## Goal of the exercise
Transcribe exactly, and only, the lines from the one with "The image size is (298, 227)." through the end of the records below, including both of those lines. Skip all pictures.

-- Input data follows --

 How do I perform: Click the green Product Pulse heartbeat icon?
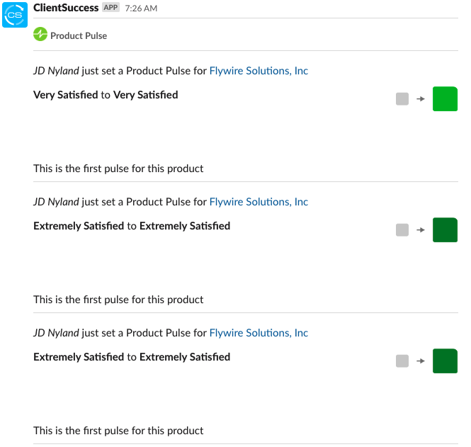click(x=40, y=34)
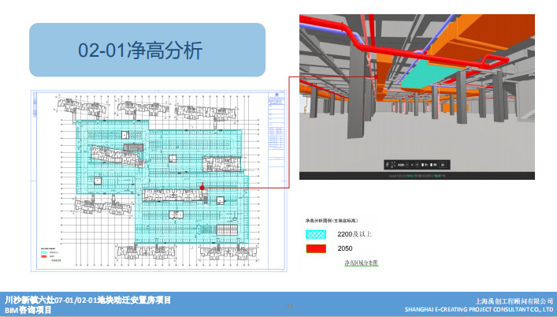Select the cyan 2200及以上 legend swatch
This screenshot has width=557, height=317.
[x=317, y=234]
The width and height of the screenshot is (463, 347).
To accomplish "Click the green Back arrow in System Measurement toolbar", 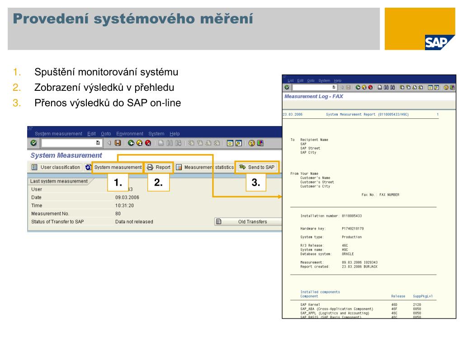I will 131,143.
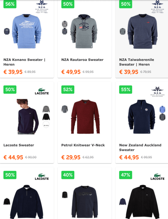Open NZA Taiwakerenile Sweater product link
Image resolution: width=168 pixels, height=219 pixels.
pyautogui.click(x=137, y=62)
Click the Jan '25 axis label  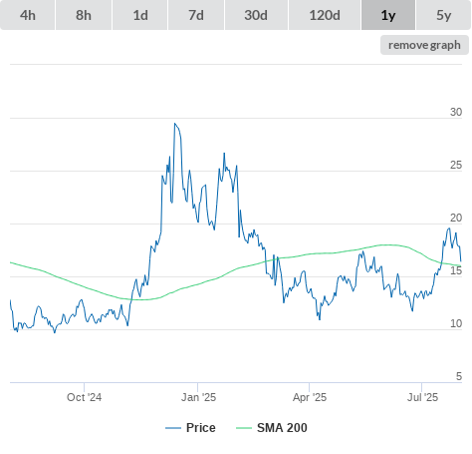click(x=198, y=397)
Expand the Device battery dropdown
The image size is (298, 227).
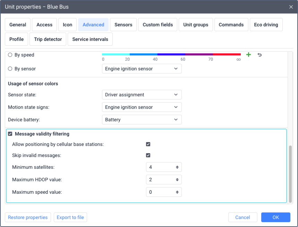142,120
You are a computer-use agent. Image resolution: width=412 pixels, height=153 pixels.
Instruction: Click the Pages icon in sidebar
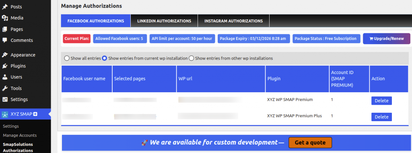5,29
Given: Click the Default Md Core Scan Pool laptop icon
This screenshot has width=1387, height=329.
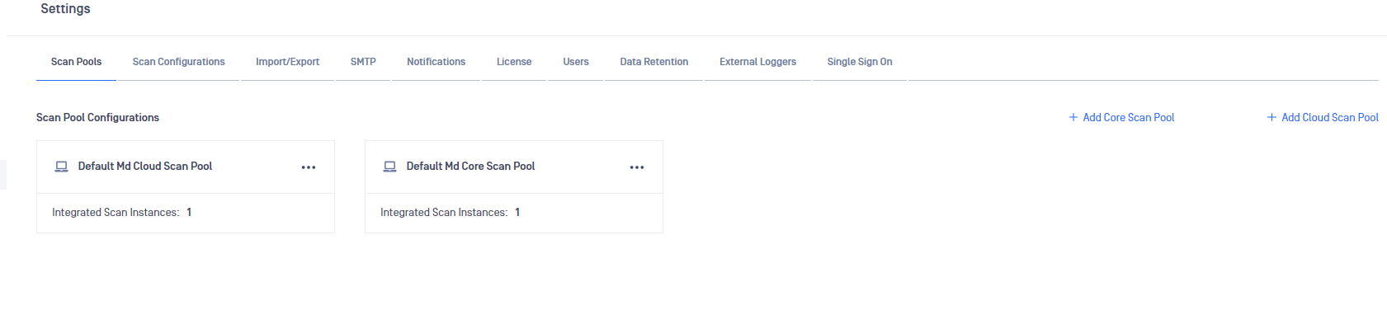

-- Input data concluded --

## Written response
The image size is (298, 227).
142,120
You are a computer-use agent. Image resolution: width=412 pixels, height=153 pixels.
Instruction: Click the Pages icon in sidebar
5,29
Given: Click the Default Md Core Scan Pool laptop icon
This screenshot has width=1387, height=329.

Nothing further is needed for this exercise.